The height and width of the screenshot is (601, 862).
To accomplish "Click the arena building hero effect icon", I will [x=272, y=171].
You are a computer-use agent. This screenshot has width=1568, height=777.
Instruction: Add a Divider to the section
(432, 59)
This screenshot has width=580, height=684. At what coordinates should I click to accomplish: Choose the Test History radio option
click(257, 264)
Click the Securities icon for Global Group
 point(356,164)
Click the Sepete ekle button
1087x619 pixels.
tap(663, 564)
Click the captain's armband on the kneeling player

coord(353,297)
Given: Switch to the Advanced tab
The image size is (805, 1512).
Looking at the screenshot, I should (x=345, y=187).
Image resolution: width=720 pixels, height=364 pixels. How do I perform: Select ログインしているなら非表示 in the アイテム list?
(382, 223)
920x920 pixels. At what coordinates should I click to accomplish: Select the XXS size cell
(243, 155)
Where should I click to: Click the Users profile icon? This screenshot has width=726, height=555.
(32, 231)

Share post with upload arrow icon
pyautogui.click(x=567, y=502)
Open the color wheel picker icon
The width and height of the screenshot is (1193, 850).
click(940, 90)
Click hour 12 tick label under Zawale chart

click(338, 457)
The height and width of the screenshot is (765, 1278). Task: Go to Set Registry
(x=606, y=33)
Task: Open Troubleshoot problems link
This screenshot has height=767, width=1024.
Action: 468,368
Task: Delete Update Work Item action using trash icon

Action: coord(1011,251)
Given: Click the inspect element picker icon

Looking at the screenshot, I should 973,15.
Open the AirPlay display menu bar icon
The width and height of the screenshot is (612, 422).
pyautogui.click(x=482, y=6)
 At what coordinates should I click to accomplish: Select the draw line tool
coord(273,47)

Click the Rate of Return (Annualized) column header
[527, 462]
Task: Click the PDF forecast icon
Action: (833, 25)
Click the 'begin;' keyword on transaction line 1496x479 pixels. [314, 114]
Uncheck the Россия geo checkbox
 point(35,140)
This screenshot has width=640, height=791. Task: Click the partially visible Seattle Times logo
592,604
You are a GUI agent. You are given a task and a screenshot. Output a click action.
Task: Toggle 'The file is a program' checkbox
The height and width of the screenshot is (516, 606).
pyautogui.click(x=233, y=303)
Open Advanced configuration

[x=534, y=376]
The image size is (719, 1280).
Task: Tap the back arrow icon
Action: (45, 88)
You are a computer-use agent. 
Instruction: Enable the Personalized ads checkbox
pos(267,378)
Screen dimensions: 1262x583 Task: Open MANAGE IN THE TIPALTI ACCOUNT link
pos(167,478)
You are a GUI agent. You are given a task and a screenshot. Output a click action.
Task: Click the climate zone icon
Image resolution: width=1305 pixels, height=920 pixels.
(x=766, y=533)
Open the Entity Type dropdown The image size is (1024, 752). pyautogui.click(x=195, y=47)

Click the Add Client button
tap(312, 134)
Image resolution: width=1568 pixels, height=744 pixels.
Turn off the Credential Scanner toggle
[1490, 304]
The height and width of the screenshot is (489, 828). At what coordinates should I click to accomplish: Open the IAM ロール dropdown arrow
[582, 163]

◆ Task statement
Where the material contains a line with "agent", return that line.

◆ Task output
You are a computer-use agent. This screenshot has width=1568, height=777.
You are a GUI agent. You are given a task and a screenshot. Output a click action.
You are a computer-use agent. 
You are a GUI agent. You are given a task and a screenshot. Output a click action.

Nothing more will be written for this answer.